## BEGIN Data rows

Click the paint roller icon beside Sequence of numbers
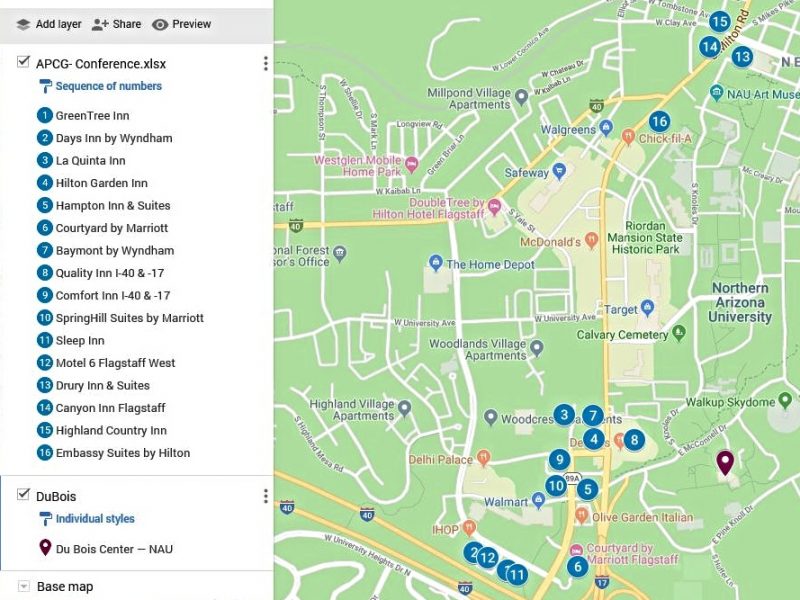This screenshot has height=600, width=800. click(x=45, y=87)
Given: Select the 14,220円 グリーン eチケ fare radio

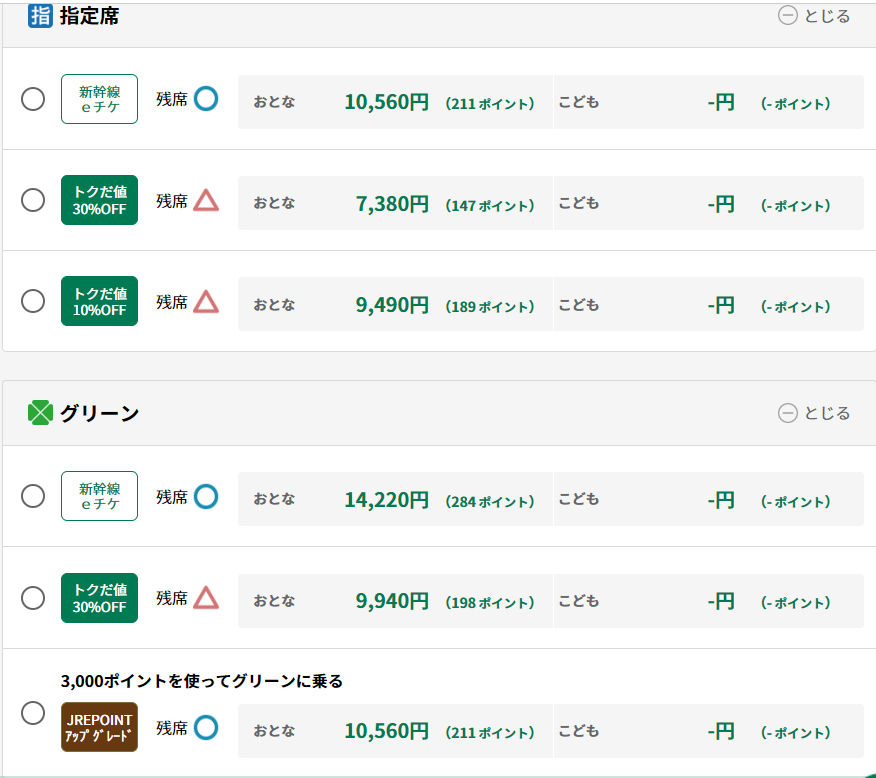Looking at the screenshot, I should point(33,496).
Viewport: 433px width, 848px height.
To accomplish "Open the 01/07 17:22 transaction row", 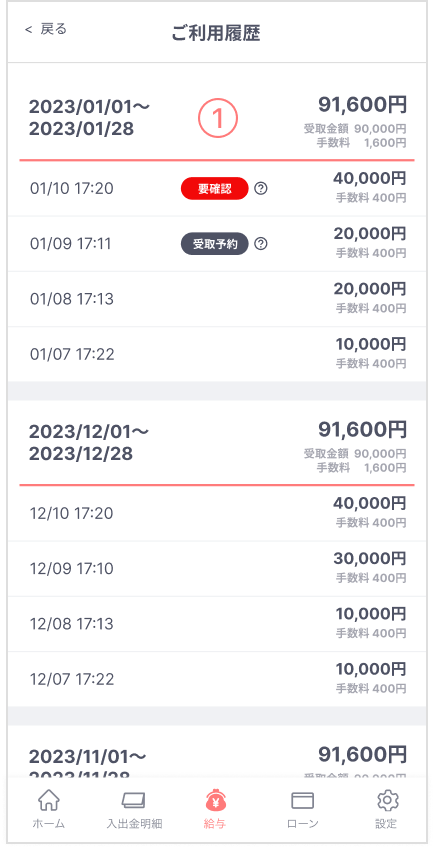I will pyautogui.click(x=217, y=355).
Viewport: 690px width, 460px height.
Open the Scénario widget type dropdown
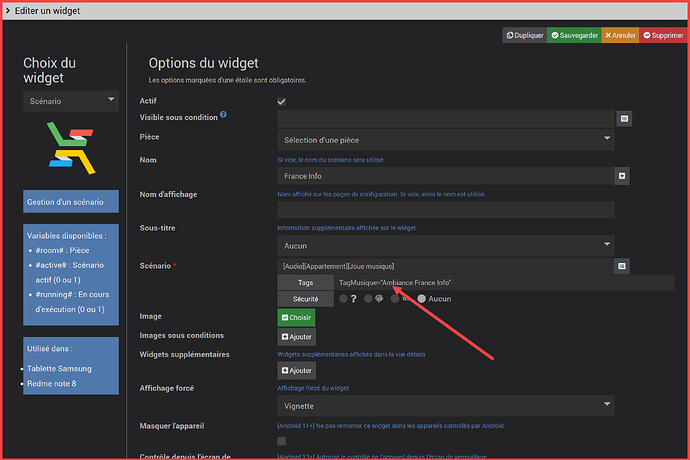[72, 101]
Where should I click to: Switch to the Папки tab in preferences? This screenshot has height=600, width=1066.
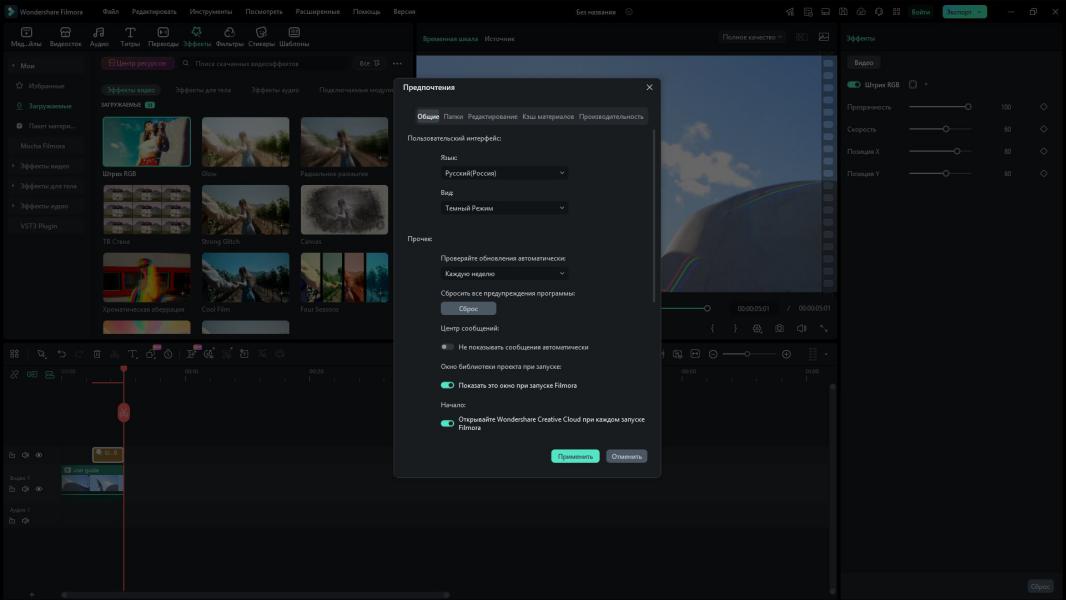pos(453,117)
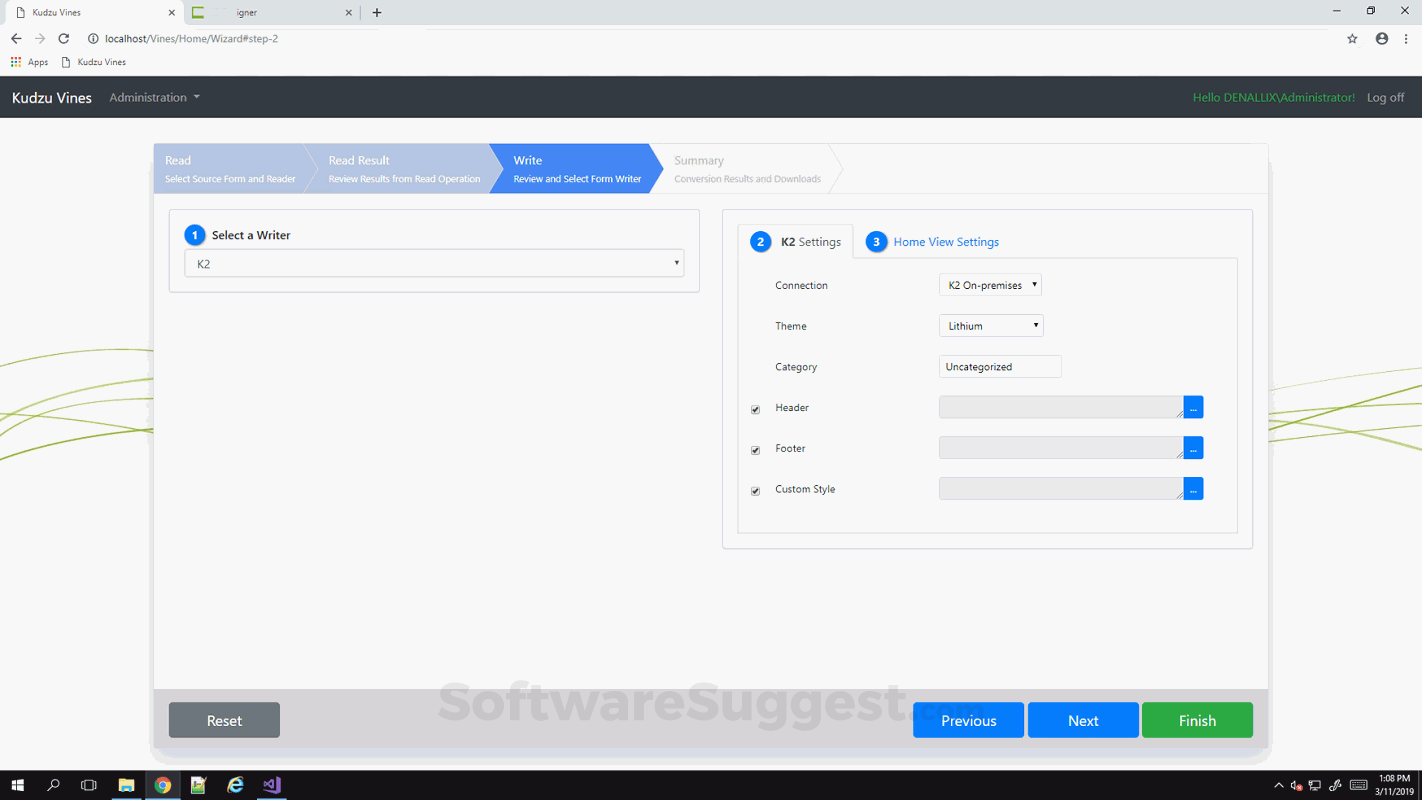
Task: Reload the page with the browser refresh icon
Action: pyautogui.click(x=64, y=39)
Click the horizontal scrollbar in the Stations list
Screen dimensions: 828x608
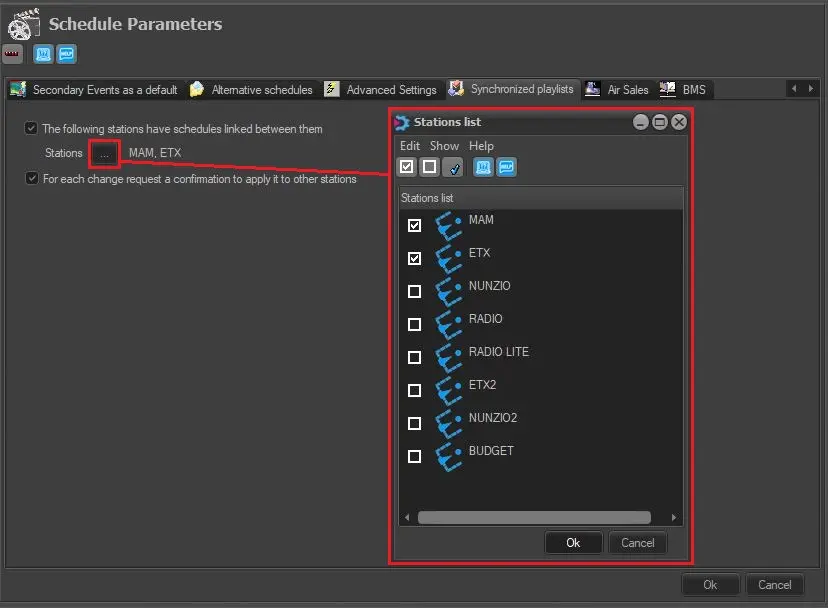click(x=534, y=518)
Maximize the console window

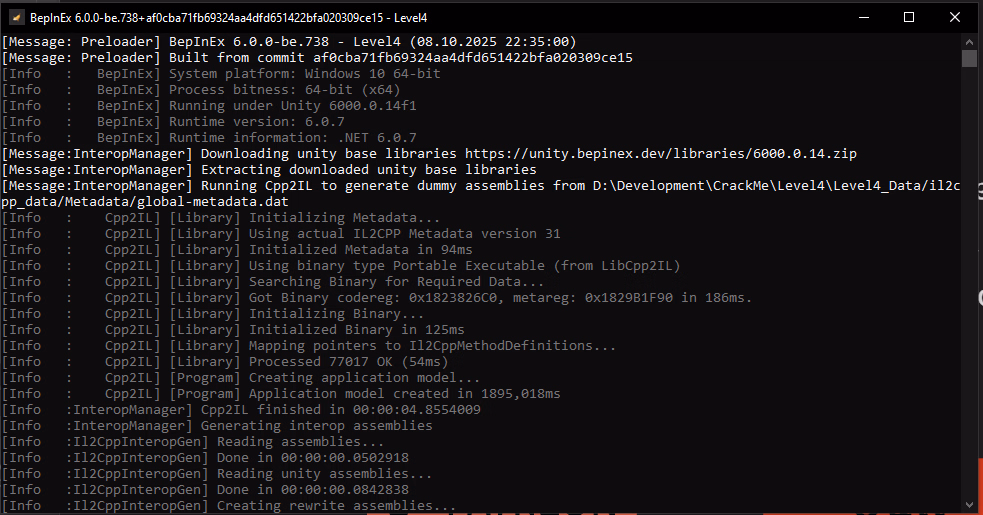point(909,17)
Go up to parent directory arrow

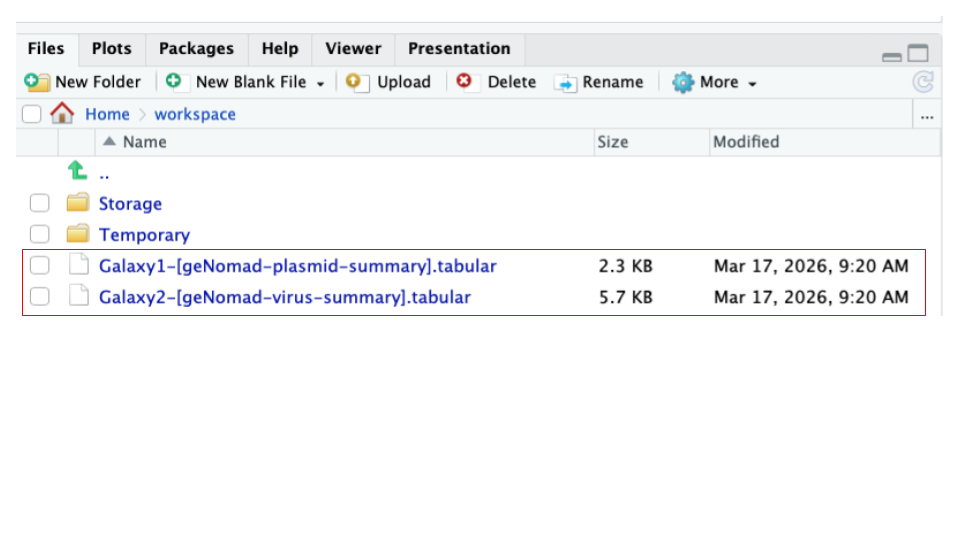77,172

## END Data rows

Task statement -> Please change "console" to "terminal" in the data starting with the line with "Maximize the console window" and going on through the end, and write those lines out again without the pictures.

Expected answer ->
Maximize the terminal window

point(909,17)
Go up to parent directory arrow

77,172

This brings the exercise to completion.